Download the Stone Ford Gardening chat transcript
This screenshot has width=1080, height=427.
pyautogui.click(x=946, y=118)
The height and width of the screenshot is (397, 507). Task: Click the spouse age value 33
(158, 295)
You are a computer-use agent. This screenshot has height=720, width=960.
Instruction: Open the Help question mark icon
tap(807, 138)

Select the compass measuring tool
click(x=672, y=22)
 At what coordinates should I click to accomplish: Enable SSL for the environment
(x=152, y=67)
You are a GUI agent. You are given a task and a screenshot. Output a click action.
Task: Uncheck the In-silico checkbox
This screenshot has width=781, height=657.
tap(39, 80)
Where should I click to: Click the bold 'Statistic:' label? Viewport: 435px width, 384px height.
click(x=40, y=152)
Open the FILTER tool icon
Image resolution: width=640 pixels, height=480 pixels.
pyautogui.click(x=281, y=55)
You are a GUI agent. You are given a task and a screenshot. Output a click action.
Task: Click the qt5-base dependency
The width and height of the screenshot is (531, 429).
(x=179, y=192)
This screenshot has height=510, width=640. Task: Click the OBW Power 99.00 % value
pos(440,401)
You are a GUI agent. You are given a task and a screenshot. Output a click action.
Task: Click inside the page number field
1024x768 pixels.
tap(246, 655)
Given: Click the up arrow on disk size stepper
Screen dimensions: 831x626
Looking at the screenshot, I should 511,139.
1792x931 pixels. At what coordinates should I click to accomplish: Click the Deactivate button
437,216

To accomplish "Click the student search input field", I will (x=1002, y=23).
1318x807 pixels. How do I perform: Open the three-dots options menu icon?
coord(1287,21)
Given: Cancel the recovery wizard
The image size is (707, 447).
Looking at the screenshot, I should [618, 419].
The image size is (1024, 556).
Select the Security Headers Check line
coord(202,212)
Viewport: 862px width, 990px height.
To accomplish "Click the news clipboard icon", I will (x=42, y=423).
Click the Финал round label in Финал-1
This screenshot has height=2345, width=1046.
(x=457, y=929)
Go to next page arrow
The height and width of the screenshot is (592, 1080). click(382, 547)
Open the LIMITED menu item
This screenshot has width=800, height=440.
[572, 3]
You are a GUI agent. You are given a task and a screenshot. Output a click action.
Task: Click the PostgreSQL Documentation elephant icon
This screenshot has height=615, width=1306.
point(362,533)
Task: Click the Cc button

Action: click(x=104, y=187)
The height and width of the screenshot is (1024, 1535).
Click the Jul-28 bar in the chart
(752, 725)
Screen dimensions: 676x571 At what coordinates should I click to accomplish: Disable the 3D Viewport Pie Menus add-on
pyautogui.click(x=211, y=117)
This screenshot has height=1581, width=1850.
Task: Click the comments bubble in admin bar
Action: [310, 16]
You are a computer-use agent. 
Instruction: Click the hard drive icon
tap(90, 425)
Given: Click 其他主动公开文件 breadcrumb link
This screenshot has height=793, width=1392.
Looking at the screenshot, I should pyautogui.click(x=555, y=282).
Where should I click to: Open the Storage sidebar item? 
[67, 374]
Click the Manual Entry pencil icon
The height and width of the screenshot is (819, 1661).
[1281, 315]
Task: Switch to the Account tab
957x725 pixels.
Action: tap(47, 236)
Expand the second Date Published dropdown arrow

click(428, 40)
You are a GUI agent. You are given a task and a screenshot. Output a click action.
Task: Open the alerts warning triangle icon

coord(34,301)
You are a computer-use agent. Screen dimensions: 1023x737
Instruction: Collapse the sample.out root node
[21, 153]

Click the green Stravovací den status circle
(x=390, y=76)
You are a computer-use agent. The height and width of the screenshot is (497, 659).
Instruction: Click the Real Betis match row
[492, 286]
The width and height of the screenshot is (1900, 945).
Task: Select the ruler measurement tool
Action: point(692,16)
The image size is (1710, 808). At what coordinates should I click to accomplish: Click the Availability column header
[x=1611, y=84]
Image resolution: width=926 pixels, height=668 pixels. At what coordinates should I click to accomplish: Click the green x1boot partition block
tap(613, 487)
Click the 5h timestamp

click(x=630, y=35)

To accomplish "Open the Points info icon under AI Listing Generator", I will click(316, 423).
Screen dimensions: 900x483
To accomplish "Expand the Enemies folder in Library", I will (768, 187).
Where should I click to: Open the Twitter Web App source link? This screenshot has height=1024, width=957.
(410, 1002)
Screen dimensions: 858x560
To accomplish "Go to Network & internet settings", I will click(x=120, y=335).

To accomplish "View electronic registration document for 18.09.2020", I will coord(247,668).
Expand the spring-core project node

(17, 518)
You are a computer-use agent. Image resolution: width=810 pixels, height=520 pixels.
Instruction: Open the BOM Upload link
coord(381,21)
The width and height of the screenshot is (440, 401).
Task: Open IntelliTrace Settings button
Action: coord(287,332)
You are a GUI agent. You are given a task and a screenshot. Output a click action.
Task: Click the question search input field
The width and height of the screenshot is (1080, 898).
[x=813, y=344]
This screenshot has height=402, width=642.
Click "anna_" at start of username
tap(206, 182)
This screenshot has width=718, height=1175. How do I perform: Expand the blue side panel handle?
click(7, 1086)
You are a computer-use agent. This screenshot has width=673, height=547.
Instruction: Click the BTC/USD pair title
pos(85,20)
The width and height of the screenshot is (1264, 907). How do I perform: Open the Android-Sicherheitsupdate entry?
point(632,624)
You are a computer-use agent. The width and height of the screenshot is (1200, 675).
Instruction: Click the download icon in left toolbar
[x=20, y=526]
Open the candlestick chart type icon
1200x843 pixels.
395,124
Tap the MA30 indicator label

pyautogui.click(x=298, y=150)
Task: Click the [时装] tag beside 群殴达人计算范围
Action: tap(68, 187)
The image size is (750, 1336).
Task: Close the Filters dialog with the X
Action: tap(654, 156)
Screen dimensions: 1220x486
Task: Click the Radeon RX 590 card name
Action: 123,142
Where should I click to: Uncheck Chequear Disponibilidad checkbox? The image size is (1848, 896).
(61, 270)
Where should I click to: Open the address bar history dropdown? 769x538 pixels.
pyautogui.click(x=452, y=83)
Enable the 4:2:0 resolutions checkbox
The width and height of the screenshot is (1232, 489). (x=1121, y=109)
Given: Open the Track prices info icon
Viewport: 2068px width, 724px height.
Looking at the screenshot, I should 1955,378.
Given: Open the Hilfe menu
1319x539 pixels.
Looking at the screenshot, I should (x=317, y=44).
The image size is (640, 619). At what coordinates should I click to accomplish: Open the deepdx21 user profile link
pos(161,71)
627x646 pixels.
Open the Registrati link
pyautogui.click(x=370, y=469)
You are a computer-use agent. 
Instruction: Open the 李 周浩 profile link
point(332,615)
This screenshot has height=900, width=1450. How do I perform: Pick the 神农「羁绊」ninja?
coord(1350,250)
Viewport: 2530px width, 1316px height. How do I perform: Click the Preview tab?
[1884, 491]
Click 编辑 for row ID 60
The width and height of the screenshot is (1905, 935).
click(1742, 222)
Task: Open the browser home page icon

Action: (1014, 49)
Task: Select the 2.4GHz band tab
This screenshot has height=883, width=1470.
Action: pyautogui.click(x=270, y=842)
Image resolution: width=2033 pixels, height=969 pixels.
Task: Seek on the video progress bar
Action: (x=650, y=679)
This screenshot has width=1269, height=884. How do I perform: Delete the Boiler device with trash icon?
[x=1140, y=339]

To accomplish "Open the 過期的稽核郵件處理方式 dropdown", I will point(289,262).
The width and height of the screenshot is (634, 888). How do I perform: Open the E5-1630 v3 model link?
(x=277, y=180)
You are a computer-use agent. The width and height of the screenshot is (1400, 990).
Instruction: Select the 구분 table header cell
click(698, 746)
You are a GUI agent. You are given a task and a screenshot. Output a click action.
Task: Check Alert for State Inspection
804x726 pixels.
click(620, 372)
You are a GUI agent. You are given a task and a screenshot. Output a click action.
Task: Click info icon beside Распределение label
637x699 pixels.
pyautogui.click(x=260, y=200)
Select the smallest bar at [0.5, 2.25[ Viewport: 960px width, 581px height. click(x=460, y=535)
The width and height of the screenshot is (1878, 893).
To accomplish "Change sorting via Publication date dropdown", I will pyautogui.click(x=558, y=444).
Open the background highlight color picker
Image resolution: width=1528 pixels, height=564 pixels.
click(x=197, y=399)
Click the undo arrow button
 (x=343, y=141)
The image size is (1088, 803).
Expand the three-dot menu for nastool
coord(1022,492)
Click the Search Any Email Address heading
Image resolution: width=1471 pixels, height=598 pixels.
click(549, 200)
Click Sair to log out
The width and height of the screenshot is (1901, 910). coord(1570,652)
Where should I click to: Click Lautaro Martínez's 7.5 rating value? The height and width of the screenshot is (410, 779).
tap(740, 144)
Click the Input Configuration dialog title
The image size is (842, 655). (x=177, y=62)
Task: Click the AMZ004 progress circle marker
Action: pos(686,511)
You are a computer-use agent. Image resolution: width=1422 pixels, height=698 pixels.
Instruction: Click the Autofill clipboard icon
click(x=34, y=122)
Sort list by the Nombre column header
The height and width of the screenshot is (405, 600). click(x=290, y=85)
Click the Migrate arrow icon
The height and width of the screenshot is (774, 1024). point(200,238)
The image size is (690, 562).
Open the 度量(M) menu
------------------------
Where the string "info" occurs in a line of the material above, copy the whole line.

WRITTEN SOLUTION »
To accomplish "Open the Points info icon under AI Listing Generator", I will click(316, 423).
Given: Open the Track prices info icon
Task: Click info icon beside Распределение label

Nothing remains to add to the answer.